High conductivity enabled by concerted Li ion diffusion in Li3Y(Br3Cl3) solid electrolytes for all-solid-state batteries

Abstract

Halide solid electrolytes for all-solid-state batteries have recently attracted great attention due to their significantly improved ion conductivity to the level of sulfide solid electrolytes. This first-principles study unveils the Li ion diffusion mechanism in Li₃Y(Br₃Cl₃), which is a layered mixed-halide material. The most stable Li₃Y(Br₃Cl₃) structure, which was determined from systematic and extensive investigations, delivers a conductivity of 22.3 mS cm⁻¹, which is higher than those of Li₃YCl₆ (15.8 mS cm⁻¹) and Li₃YBr₆ (3.0 mS cm⁻¹) and is comparable to approximately tens of mS cm⁻¹ for sulfide solid electrolytes.
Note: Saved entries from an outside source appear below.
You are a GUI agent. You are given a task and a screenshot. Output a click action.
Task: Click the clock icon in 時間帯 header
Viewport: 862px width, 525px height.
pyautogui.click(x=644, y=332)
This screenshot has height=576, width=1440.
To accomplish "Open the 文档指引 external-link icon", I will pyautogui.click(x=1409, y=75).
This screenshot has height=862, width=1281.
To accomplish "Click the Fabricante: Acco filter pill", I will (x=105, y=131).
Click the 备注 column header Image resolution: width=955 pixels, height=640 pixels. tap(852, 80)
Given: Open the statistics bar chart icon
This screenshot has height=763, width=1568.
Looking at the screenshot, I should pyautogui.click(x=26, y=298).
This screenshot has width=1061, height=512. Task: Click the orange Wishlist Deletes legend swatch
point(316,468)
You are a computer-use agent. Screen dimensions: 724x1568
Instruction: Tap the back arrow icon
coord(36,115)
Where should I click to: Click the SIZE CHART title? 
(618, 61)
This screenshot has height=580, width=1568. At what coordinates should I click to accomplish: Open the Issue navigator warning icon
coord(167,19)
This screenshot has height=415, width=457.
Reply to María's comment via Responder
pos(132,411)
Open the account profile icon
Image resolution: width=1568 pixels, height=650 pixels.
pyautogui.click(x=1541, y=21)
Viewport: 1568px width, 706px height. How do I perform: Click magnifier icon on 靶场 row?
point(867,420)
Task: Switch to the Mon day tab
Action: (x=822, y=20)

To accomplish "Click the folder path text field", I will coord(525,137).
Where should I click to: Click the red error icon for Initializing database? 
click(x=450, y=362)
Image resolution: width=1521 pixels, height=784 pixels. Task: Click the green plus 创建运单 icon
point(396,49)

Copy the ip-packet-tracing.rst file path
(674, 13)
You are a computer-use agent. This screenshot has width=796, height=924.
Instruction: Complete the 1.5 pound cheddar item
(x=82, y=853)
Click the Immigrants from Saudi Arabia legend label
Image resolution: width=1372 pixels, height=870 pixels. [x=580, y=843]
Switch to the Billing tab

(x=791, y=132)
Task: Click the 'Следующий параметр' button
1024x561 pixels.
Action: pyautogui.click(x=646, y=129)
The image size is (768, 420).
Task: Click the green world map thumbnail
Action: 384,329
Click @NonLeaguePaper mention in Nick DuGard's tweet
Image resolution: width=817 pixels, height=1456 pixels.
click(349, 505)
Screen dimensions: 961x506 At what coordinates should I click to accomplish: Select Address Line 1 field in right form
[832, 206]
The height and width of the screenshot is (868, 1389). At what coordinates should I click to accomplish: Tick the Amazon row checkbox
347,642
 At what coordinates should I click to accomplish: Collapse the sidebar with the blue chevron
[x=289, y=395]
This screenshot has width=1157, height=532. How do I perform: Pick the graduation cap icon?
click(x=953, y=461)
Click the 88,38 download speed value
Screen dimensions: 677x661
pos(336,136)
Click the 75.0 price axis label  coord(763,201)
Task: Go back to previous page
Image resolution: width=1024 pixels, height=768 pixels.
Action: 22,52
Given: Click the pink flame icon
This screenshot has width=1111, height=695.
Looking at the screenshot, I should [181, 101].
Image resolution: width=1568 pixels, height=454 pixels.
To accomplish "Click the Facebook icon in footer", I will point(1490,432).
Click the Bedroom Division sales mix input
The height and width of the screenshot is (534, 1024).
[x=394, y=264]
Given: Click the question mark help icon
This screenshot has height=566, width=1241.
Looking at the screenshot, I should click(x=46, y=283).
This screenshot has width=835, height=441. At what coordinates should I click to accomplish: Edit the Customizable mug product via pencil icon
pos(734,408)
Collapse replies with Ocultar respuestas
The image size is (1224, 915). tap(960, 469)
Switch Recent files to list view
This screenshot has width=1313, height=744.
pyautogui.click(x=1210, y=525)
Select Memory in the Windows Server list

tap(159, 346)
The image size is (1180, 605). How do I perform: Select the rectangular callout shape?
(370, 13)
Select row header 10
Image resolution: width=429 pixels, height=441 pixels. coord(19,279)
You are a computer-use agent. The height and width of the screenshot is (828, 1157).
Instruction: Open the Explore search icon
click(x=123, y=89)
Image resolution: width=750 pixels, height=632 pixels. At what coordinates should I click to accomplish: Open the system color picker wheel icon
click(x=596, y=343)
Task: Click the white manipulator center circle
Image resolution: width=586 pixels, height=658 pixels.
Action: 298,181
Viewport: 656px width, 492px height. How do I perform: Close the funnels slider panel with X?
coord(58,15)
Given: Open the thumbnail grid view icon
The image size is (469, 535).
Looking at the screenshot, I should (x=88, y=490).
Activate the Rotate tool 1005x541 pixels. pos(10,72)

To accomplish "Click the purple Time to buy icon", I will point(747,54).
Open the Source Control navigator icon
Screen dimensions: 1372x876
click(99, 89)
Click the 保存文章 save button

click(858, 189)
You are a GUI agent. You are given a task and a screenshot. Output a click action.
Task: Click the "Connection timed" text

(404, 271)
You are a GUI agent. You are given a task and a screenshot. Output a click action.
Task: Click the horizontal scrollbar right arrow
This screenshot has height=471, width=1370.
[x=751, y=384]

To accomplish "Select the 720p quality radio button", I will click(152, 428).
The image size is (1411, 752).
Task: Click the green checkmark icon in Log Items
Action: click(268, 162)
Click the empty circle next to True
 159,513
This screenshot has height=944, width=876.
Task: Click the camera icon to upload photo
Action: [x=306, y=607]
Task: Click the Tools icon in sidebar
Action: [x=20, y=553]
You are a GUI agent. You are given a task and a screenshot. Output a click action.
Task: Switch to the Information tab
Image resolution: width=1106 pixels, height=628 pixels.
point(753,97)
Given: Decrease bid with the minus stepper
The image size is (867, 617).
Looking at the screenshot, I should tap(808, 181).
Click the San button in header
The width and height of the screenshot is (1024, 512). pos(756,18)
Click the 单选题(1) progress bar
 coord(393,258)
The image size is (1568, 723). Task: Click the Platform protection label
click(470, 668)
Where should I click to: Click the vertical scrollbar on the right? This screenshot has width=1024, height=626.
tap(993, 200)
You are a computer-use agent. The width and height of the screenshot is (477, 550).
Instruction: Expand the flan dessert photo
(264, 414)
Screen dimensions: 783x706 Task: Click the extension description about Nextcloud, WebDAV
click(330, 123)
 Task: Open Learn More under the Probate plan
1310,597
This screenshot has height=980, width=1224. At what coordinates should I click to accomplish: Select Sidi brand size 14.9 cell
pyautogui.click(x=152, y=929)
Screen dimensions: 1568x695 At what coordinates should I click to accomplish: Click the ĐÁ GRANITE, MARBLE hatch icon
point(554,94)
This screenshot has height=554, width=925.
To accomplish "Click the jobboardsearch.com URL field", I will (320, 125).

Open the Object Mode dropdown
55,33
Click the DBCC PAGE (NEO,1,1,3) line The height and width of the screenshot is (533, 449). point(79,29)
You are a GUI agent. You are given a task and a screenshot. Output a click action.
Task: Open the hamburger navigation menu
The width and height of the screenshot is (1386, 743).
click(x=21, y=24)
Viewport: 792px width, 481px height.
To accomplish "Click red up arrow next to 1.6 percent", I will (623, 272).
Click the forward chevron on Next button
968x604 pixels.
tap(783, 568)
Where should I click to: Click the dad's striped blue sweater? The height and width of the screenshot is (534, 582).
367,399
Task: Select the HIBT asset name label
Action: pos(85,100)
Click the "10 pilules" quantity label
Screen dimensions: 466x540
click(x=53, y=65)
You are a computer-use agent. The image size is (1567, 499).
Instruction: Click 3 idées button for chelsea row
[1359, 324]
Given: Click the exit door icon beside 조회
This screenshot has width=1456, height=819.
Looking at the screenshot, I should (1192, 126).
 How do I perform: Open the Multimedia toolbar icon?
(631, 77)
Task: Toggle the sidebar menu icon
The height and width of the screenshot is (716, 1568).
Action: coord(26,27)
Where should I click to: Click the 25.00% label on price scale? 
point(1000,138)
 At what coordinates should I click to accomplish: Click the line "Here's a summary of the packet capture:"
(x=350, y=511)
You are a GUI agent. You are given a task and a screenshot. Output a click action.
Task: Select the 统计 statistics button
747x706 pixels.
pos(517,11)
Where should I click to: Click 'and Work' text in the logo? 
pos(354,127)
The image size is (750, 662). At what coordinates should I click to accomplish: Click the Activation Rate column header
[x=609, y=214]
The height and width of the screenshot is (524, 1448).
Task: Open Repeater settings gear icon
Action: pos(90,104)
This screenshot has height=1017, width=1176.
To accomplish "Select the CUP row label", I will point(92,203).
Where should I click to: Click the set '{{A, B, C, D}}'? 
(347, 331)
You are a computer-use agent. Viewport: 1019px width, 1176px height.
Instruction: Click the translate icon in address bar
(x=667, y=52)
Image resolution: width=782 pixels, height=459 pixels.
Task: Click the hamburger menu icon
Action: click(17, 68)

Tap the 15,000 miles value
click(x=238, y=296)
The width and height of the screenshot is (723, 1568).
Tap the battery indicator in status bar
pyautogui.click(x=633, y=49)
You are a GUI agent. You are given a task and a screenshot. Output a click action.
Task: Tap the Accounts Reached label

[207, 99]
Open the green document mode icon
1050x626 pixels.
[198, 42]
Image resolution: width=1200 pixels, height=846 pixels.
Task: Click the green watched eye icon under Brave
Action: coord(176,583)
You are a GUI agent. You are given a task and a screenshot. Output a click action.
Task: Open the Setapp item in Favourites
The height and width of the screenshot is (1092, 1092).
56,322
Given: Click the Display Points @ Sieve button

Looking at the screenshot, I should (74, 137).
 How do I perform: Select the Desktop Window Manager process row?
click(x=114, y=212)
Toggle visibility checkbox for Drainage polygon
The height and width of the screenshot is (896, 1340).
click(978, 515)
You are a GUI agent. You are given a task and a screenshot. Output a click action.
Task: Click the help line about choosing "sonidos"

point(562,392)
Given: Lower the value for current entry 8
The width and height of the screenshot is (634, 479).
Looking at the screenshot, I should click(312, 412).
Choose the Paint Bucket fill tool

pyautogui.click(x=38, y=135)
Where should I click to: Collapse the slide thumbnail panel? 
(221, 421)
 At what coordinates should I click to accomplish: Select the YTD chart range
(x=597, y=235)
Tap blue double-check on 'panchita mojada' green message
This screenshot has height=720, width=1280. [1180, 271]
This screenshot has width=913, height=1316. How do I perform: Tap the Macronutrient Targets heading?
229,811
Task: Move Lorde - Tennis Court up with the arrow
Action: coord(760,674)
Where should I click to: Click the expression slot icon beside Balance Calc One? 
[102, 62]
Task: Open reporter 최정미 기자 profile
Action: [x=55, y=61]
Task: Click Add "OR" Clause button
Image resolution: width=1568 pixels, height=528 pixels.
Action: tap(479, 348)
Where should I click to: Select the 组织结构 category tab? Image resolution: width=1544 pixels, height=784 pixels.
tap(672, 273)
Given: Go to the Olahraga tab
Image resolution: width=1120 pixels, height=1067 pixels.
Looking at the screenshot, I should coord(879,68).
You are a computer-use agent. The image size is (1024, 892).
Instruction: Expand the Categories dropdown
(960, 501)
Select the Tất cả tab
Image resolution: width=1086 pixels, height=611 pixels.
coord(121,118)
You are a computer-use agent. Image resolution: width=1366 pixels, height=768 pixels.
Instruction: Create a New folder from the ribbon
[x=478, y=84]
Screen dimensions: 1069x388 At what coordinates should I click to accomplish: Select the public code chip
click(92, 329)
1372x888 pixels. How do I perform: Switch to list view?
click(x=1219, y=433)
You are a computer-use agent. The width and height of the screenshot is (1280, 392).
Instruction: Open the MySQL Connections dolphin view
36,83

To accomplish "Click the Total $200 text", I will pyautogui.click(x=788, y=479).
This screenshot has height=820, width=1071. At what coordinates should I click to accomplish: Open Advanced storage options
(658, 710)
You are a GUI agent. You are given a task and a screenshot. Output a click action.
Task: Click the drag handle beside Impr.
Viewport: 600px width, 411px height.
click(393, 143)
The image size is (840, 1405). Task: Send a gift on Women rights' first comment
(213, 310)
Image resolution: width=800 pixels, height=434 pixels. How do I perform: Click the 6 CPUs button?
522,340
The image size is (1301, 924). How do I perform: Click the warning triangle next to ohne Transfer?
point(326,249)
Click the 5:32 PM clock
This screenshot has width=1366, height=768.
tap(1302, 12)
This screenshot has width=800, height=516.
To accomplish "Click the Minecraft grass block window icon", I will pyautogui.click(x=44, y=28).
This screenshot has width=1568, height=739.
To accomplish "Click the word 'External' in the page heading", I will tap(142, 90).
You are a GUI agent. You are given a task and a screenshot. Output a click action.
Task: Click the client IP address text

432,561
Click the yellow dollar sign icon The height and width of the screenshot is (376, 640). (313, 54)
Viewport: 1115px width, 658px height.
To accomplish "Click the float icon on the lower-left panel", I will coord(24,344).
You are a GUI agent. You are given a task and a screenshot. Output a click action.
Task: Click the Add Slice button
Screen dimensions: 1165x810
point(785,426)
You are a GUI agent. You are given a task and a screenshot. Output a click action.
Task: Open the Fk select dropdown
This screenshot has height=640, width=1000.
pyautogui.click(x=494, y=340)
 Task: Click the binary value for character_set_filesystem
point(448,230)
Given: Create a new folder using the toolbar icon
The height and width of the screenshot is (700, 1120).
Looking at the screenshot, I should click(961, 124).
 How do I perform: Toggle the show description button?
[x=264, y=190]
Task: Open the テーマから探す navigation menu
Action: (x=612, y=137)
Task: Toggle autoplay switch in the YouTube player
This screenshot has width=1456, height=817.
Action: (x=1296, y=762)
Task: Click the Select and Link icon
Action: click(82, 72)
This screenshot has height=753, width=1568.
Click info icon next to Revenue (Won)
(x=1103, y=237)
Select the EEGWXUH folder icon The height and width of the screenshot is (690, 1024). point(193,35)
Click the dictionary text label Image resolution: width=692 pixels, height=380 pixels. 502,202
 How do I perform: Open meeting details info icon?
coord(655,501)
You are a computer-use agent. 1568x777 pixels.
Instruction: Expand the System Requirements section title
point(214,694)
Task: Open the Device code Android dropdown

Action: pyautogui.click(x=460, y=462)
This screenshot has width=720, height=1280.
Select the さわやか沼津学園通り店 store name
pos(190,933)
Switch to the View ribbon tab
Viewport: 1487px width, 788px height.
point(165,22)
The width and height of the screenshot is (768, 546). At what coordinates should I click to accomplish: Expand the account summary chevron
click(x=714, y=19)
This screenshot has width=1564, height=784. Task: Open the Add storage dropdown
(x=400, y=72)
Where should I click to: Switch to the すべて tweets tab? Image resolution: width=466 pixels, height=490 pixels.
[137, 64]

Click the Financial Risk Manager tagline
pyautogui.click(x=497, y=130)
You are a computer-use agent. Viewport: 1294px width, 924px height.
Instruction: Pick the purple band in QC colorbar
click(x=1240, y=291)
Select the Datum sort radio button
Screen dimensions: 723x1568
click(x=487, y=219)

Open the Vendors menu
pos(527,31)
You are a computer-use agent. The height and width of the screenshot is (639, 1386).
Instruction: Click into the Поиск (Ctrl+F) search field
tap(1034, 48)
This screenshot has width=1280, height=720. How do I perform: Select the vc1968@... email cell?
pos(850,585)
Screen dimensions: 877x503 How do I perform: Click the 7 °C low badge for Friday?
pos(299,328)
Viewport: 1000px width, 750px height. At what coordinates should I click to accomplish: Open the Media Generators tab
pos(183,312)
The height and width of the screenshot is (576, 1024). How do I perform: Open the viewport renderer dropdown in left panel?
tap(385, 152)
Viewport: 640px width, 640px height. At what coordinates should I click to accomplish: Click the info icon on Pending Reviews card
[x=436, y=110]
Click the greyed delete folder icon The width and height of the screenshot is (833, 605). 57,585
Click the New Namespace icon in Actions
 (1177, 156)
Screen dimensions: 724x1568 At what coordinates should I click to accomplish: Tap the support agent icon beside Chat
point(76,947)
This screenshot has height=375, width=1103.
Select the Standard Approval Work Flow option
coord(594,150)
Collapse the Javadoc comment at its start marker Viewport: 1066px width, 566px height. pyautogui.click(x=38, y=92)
Li ion transport in Li₃Y(Br₃Cl₃) occurs through the interlayer concerted diffusion across the Li, halide, and Y layers, promoted by the intralayer vacancy diffusion in the Li layer. The interlayer concerted diffusion (0.23 eV) exhibits a much lower barrier than the interlayer vacancy diffusion (0.56 eV), enabling rapid Li ion transport. The lower barrier for concerted diffusion is because the diffusion of Li⁺ cations continuously stabilizes the six Br⁻/Cl⁻ anions surrounding the 4g site in the Y layer. This work suggests that mixed halides can be promising solid electrolytes for all-solid-state batteries as an alternative to sulfides.